Sensitivity analyses including heterogeneity, horizontal pleiotropy, and leave-one-out (LOO) tests were performed to assess the dependability of the UVMR study. A heterogeneity test was conducted using the 'mr_heterogeneity' function to determine whether heterogeneity existed among samples. A Q_ p value greater than 0.05 indicated no heterogeneity. To evaluate potential confounding factors in UVMR study, horizontal pleiotropy was assessed with the 'mr_pleiotropy_test' function, supplemented by the 'mr_presso' function. A P value greater than 0.05, suggested no horizontal pleiotropy. The 'mr_leaveoneout' function was employed to perform a LOO test, which examined the impact of each SNP on the outcome. Significant changes in the results upon removal of a variable indicated that the SNP had a substantial impact on the outcome. A Steiger test was employed to confirm the directionality of UVMR analysis. Only candidate genes with a correct causal direction marked as TRUE and a significance level of p < 0.05, were deemed as key genes.
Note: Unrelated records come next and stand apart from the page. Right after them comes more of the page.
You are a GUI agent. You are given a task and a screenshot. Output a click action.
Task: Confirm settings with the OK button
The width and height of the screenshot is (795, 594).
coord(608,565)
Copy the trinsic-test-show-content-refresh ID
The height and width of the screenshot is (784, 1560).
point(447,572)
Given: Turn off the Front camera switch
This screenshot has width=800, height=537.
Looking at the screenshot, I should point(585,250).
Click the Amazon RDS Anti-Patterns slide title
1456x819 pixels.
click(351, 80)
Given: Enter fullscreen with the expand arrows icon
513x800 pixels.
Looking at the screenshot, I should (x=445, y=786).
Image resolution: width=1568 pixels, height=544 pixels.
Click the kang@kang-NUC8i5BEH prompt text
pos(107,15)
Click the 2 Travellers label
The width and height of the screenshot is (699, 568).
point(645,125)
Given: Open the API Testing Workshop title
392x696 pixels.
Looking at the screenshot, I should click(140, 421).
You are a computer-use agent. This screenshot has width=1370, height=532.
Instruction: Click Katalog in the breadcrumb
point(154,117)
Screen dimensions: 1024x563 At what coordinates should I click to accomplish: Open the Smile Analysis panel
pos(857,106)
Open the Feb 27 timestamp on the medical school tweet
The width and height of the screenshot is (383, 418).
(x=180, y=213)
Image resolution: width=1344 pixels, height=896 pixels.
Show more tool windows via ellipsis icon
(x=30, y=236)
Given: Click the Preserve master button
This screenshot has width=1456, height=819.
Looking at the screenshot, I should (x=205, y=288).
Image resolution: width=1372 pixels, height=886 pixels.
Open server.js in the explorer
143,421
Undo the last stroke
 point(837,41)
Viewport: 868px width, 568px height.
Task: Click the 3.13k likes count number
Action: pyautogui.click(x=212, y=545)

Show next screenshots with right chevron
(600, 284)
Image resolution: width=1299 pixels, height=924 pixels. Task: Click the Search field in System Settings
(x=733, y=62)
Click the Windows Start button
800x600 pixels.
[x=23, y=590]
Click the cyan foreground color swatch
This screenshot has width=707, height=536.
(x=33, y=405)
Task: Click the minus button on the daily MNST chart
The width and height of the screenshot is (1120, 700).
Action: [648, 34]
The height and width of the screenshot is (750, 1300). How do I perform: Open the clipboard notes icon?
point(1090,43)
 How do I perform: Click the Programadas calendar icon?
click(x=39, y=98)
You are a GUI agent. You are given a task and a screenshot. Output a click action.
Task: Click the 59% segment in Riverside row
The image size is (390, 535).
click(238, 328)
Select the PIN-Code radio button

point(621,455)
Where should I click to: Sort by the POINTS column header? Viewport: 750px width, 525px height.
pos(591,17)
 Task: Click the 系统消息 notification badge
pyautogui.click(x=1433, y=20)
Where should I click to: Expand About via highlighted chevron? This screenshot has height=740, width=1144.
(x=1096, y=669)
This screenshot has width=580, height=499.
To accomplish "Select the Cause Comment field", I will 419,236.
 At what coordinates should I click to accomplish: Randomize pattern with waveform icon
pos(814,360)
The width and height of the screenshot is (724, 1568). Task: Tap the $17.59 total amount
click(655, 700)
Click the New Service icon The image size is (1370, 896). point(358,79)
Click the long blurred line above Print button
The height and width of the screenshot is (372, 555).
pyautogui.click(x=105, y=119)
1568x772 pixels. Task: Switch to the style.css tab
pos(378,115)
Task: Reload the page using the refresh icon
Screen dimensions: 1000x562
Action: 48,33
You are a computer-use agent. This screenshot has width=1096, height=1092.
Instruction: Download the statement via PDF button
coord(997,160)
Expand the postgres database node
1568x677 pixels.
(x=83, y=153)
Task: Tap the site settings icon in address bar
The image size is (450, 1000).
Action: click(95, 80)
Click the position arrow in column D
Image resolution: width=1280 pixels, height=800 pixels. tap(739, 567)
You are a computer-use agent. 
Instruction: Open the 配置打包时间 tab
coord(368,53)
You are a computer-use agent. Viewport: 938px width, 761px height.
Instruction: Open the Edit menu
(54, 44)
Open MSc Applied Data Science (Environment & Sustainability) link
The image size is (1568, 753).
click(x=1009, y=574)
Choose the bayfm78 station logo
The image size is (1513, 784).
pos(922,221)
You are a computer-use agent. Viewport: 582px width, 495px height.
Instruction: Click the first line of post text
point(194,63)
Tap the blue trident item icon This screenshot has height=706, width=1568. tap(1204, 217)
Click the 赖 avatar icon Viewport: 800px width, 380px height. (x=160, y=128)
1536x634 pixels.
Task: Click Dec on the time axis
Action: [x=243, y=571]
First, in the GSE65682 dataset, univariate Cox regression analysis was used to identify prognostic genes associated with survival in patients with sepsis from key genes (HR ≠ 1, p < 0.01). Prognostic genes that passed the proportional hazards (PH) assumption test (p > 0.05) were selected for least absolute shrinkage and selection operator regression (LASSO) regression analysis using the R package 'glmnet' (version. 4.1-4). Samples with complete survival information in the GSE65682 dataset were randomly zoned as a training set and a validation set at cut of 7:3. In the training set, a risk model was developed based on the expression levels of prognostic genes and the overall survival (OS) information of patients with sepsis. A risk score equation was determined based on the LASSO coefficient (coef) and prognostic gene expression (expr) as follows: . Subsequently, in the training set, patients with sepsis were divided into high- and low-risk groups, according to the median risk score. Ulteriorly, in training and validation sets, K-M curves were created via the R package 'survminer' to compare survival discrepancies between two risk groups (p < 0.05). Moreover, the R package 'survivalROC' (version. 1.0.3) was used to draw receiver operating characteristic (ROC) curves to evaluate the effectiveness of the risk model by outputting the area under the curve (AUC) values for 9, 18, and 27-day. An expression heatmap of prognostic genes in the two risk groups was generated.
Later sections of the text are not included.